LONDON.- People Watching: The Art of L.S. Lowry,
Christies focused presentation of original works by L. S. Lowry, will showcase an important private collection of 11 key examples that highlight the ongoing fascination the artist had for the characters and scenes he observed around him. This collection includes examples previously owned by Monty Bloom, Lowrys most enthusiastic patron, and The Reverend Geoffrey Bennett. The online-only sale will be live for bidding from 15 June to 2 July 2020 and comprises 19 paintings and drawings with estimates ranging from £4,000 to £800,000. A trio of paintings will lead the sale, each underlining an area of interest for the artist. Coming from the Match (1959, estimate: £500,000-800,000) is the only painting of a rugby match Lowry ever created, while Iron Works (1941, estimate: £500,000-800,000) depicts a sprawling industrial landscape in which the River Irwell has flooded its banks and left deep pools of water for Lowry's people to walk around. Offered from a separate private collection, The Elite Fish and Chip Shop (1949, estimate: £500,000-800,000) depicts an orderly queue of would-be diners, eagerly anticipating their supper after a long working day. A classic northern street scene composite from Lowrys post-war period, the artist gives the terraces and backstreets dramatic staging and focuses on a random group of strolling figures, complete with dog and pram, and the bowler-hatted gentlemen who populate his urban landscapes.
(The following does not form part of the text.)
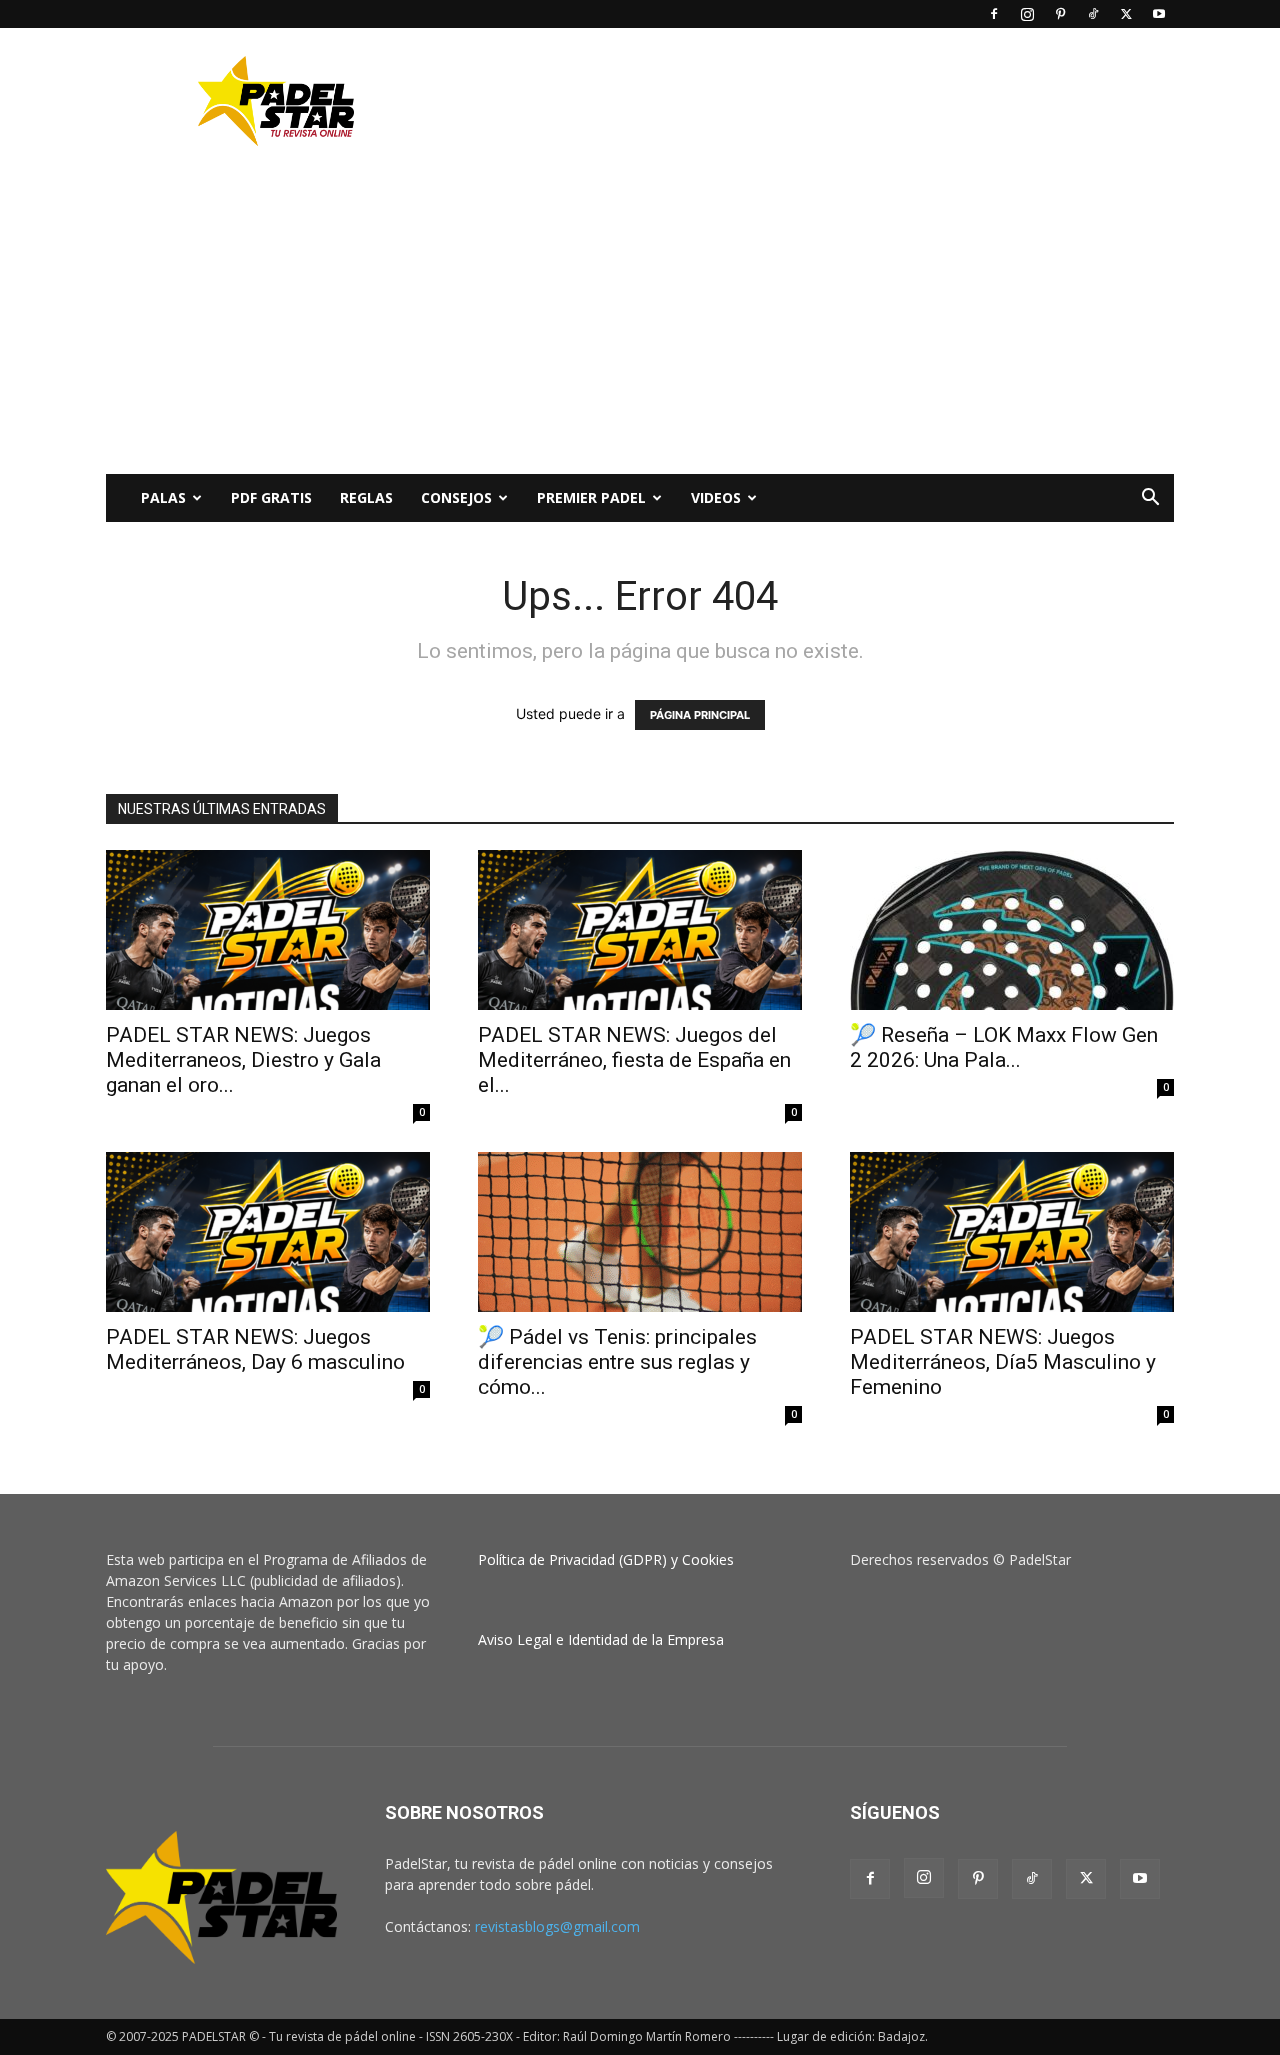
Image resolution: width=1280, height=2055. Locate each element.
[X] (1126, 14)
As Lowry himself disclosed to the initial buyer of Coming to the Match (1959, estimate: £500,000-800,000), the subject is of a game at the Rochdale Hornets rugby stadium. Familiar motifs of chimneys, electrical wires, and red-bricked factories engross the nondescript and monochrome rugby stadium, identifiable only by the two goal posts peering out from behind the dividing walls. Throngs of utilitarian crowds funnel out of the stadium in varying directions, dominating the foreground of the scene. The rugby match remains an incidental element of the composition, and Lowry instead brings attention to the mass of crowds retreating from the stadium.
The flooded industrial panorama in Iron Works (1941, estimate: £500,000-800,000) depicts small figures who teem in bunches towards the factory buildings. Lowry's tiny figures are emphatically dwarfed by the enormous buildings that dominate the horizon.
From the 1950s onwards, Lowrys eye increasingly turned to the people that had populated his previous industrial landscape paintings. The subject matter that had been a key part of his life, factories with belching chimneys, dingy streets of terraces, and dirty canals was fast disappearing, either destroyed in the Second World War, or cleared away in the frenzy of post-war development. The people that Lowry chose to paint, following the landscapes, were closely observed, often based on individuals he would have come across in his job as a rent collector. This is exemplified by Landscape with Figures (1957, estimate: £250,000-350,000), where the landscape can be faintly glimpsed as a backdrop to the three figures that form a sharp study of the human condition. Lone characters are the subject of both A Woman Standing (1965, estimate: £120,000-180,000) and Man Searching in a Dustbin (1960, estimate: £80,000-120,000).
In Landscape with Figures (1957, estimate: £250,000-350,000), the towering smoking chimneys, scurrying workers with heads bent, and urban industrial setting can be faintly glimpsed in the background beneath a heavy fog. They are divided from the main subject of the painting by the metal railing that draws attention to the three standing figures and dog, which become the primary focus of the painting.
Monty Bloom, a successful business man from Southport formed a friendship with Lowry and upon visiting the artists studio for the first time, found that he preferred Lowry's figure studies to the industrial landscapes and bought four paintings on the spot, including Man Searching a Dustbin (1960, estimate: £80,000-120,000). Lowry had now found a patron for the pictures that he really wanted to paint, the people that he observed on the streets of Manchester.
By contrast, Ebbw Vale Steel Works (1962, estimate: £150,000-250,000) was painted during the 1960s when Lowry revisited the theme of the industrial landscape. His highly individualised aesthetic recast traditional perceptions of the British landscape, as his cityscapes subverted deeply-set sentimental notions associated with the genre.
Lancashire Street (1951, estimate: £150,000-250,000) conveys a townscape in which the structures and buildings have been stripped of their particulars to forming a generic setting for the cast of characters depicted in their daily lives.